What the Ray-Ban Meta 124.0 Update Actually Changes
The latest Ray-Ban Meta update (version 124.0) is more than a routine bug fix. For Gen 2 Ray-Ban Meta smart glasses, it unlocks Full HD video recording at 30 frames per second and extends the clip length to a maximum of five minutes, up from the much shorter limits early owners were used to. At the same time, the companion Meta AI app has been redesigned with a cleaner layout, a centralized interface for asking Meta AI questions, and a reorganised settings menu that makes it easier to adjust capture, connectivity and privacy options. On the creative side, Meta has added a unified editing surface where photo and video tools—including animation, restyling and other AI-driven edits—sit in one place. Some creative tools are still inconsistent or not fully functional, so the update feels like a foundation for future features rather than a finished suite of effects.

Five-Minute Hands-Free Clips: Why It Matters in Malaysia
Pushing smart glasses video recording to five minutes sounds minor on paper, but it changes how you can actually use Ray-Ban Meta glasses day to day. For Malaysian travel vloggers, a full five-minute clip is long enough to walk through a pasar malam, ride a cable car in Langkawi, or capture a street food hunt in Penang without constantly stopping and restarting. Drivers using the glasses as a casual dash-cam during a scenic stretch of the Karak Highway get smoother footage with fewer gaps. Cyclists or runners in Putrajaya or Kota Kinabalu can document entire intervals or hill climbs hands-free, focusing on safety instead of fiddling with buttons. Even for low-key lifestyle logging—like cooking Raya dishes with family or recording a full tutorial for TikTok—the longer limit means fewer fragmented clips to stitch together later. In short, the Ray Ban Meta update makes these AI camera sunglasses more practical for continuous storytelling.

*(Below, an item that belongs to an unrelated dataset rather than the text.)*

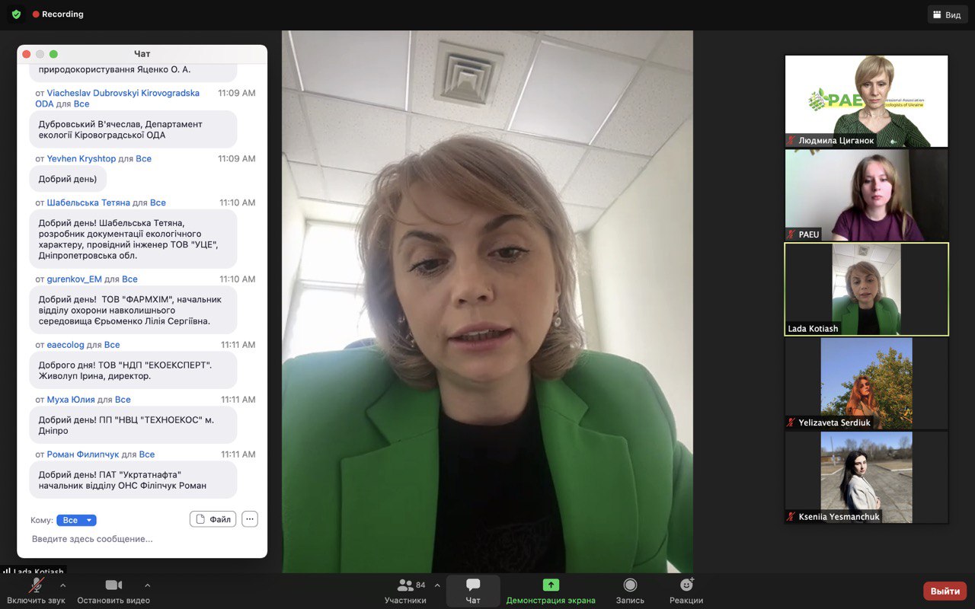Expand arrow next to participants count
Screen dimensions: 975x609
click(x=437, y=585)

New Meta AI App, Editing Tools and the Muse Spark Shift
The redesigned Meta AI app is central to how Meta AI glasses Malaysia users will experience this update. The app now opens into a unified AI question screen, so you can quickly ask Meta AI to sort your latest clips, describe a scene, or suggest a caption before posting. Editing is handled on a single surface where you can trim, restyle or animate photos and videos using AI tools instead of jumping between menus. Behind the scenes, Meta’s broader Muse Spark model signals a shift from simple chatbot-style assistants to ecosystem intelligence across Instagram, Facebook, WhatsApp and the glasses themselves. Muse Spark is built for faster, more context-aware reasoning, including multimodal tasks where it can interpret images and other inputs. That means, for example, snapping a product on a shelf and asking Meta AI for details or shopping links directly through the app—though accuracy can still be hit-and-miss with niche items.

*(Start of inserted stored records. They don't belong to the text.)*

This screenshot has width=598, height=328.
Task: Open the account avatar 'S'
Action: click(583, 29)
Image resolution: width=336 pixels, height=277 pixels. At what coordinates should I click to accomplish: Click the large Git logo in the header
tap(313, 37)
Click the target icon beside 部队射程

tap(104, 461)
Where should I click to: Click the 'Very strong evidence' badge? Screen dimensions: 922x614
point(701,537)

Bugs, Battery, Storage and Overheating: Practical Trade-Offs
As with many major firmware rollouts, the Ray Ban Meta update is not arriving perfectly everywhere. The 124.0 features are rolling out inconsistently, with some users seeing delays or partially working tools. Because the unified editing surface includes options that are still non-functional for some people, it is wise to manually check for app and firmware updates, back up important clips to your phone or cloud storage, and consider delaying the update if you are highly risk-averse. Five-minute Full HD clips also raise practical questions. Longer smart glasses video recording will naturally consume more storage on both the glasses and your phone and can drain the battery faster, especially if you record multiple clips back to back. Extended recording sessions may warm up the frames, particularly outdoors in Malaysian midday heat. To keep things stable, record in shorter batches when possible, give the glasses rest periods, and regularly offload footage so you do not hit storage limits mid-shot.
Privacy, Etiquette and Using Meta AI Glasses in Public
Longer, more discreet recordings increase the responsibility that comes with Meta AI glasses Malaysia users wearing them in public. Five-minute clips are long enough to capture full meetings, classes or private conversations without others realising they are on camera. In Malaysian offices, co-working spaces and universities, you should avoid recording without clear consent, especially during internal briefings, tutorials or exams, where policies may explicitly ban cameras. In public places like LRT stations, cafés or mosques, apply the same etiquette you would with a traditional camera: point your head away from people who look uncomfortable, avoid filming children without a guardian’s permission, and be upfront if you are vlogging somewhere enclosed. Remember that the AI-powered “Ask” feature can identify products and link to shopping pages based on photos, which may unintentionally capture bystanders. Treat these AI camera sunglasses as visible recording devices, not secret ones, and assume anything you film could eventually be shared or analysed.